特段の制限がないときは良いのですが、文字数や行数の指定をされると、調整が面倒と感じませんか?
そんなときにおすすめなのが、日本語組版に特化したLaTeXクラス「jlreq」です。
この記事では、実際に試した導入方法をまとめます。
jlreqとは
jlreq は、LaTeX向けの日本語文書クラスで、特に以下の点が優れています。
- 行数・文字数の指定が簡単
- 日本語として自然で美しい組版
- A4レポートや論文に最適
- 縦書き・横書き両対応
つまり一言でいうと、 「日本語レポートが簡単に作れる」クラスです。
RMarkdownでjlreqを使う方法
設定はとてもシンプルで、YAMLヘッダーでいつものdocumentclassから変更するだけです。
---
title: "レポート"
author: "著者名"
output:
pdf_document:
latex_engine: lualatex
keep_tex: true
documentclass: jlreq
---これだけでも十分美しいレポートになりますが、続けてclassoptionを設定していきます。
classoptionの設定
jlreqの強みは、classoptionで細かいレイアウト調整ができることですが、LaTeXとは少し違い、Rmarkdown特有の注意点があります。

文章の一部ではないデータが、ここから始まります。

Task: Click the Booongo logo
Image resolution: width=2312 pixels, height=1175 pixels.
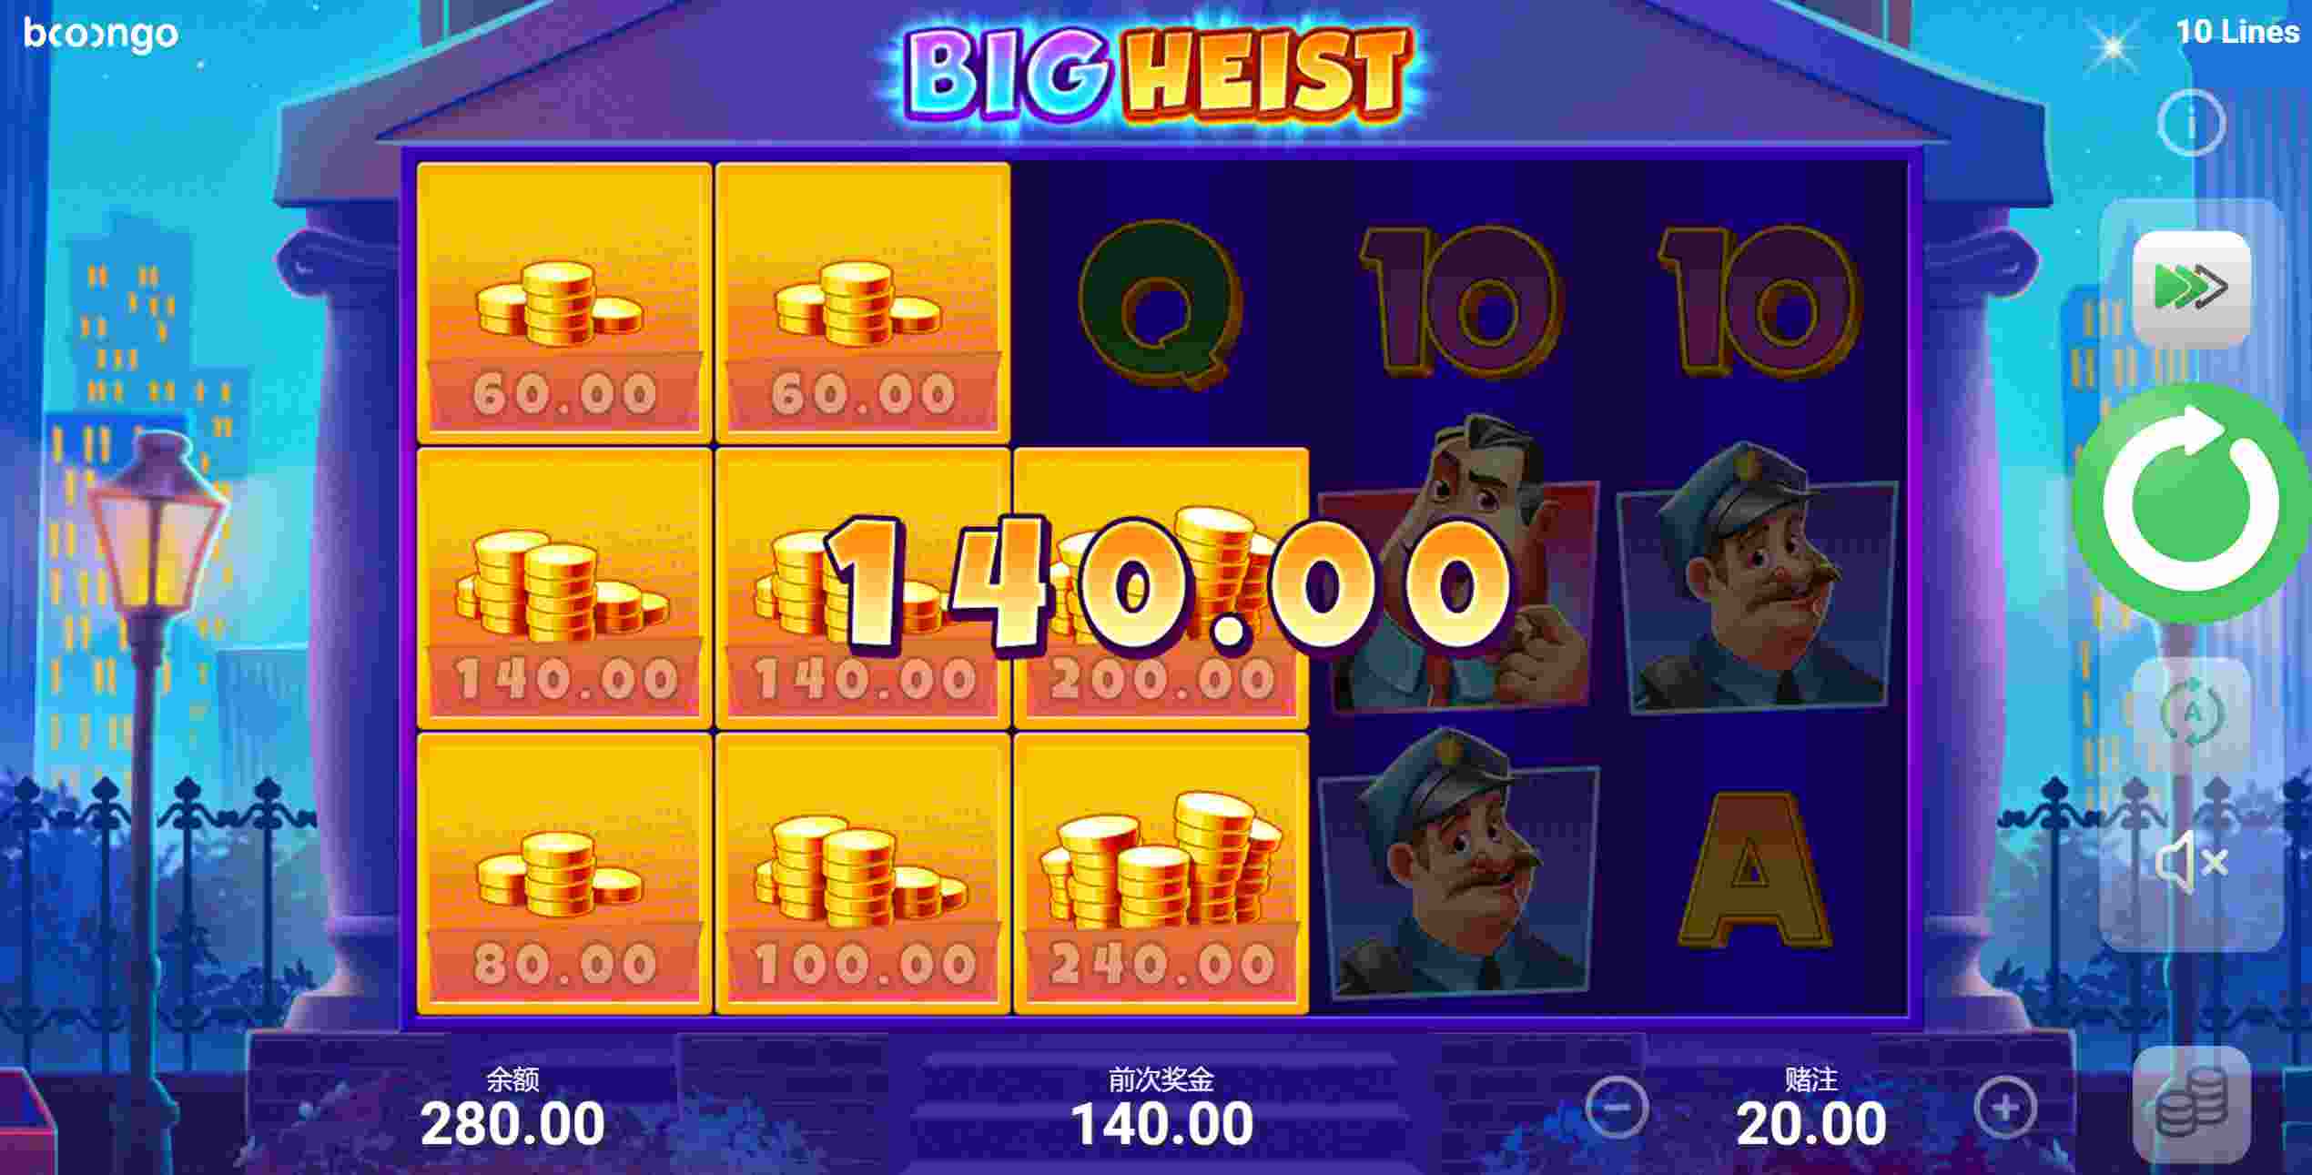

例えば、次の方法でclassoptionを指定してみます。一見問題なさそうですが、実はエラーが発生します。
---
title: "レポート"
author: "著者名"
output:
pdf_document:
latex_engine: lualatex
keep_tex: true
documentclass: jlreq
classoption: line_length=40zw
---
原因:Pandocの自動エスケープ
Pandocは内部で記法を処理する際に、
line_length
のようなアンダーバーを
line\_length
に変換してしまいます。
その結果、LaTeX側で解釈できずコンパイルエラーになります。
解決方法:Raw LaTeXを使う
この問題は、Pandocに「そのまま渡せ」と指示すれば解決できます。
classoption: "`line_length=40zw`{=latex}"
- {=latex} を付けることでエスケープを回避
- LaTeXにそのまま渡る
まとめ
- jlreqはRMarkdownでも簡単に使える
- classoptionの「_」はエラーの原因になる
- Raw LaTeXで回避可能
実際に使ってみると、日本語組版に対応していることが一番メリットを感じやすいです。
特に、大学レポートや論文下書きなどにはかなりおすすめです。
この記事が少しでもお役に立てたら嬉しいです。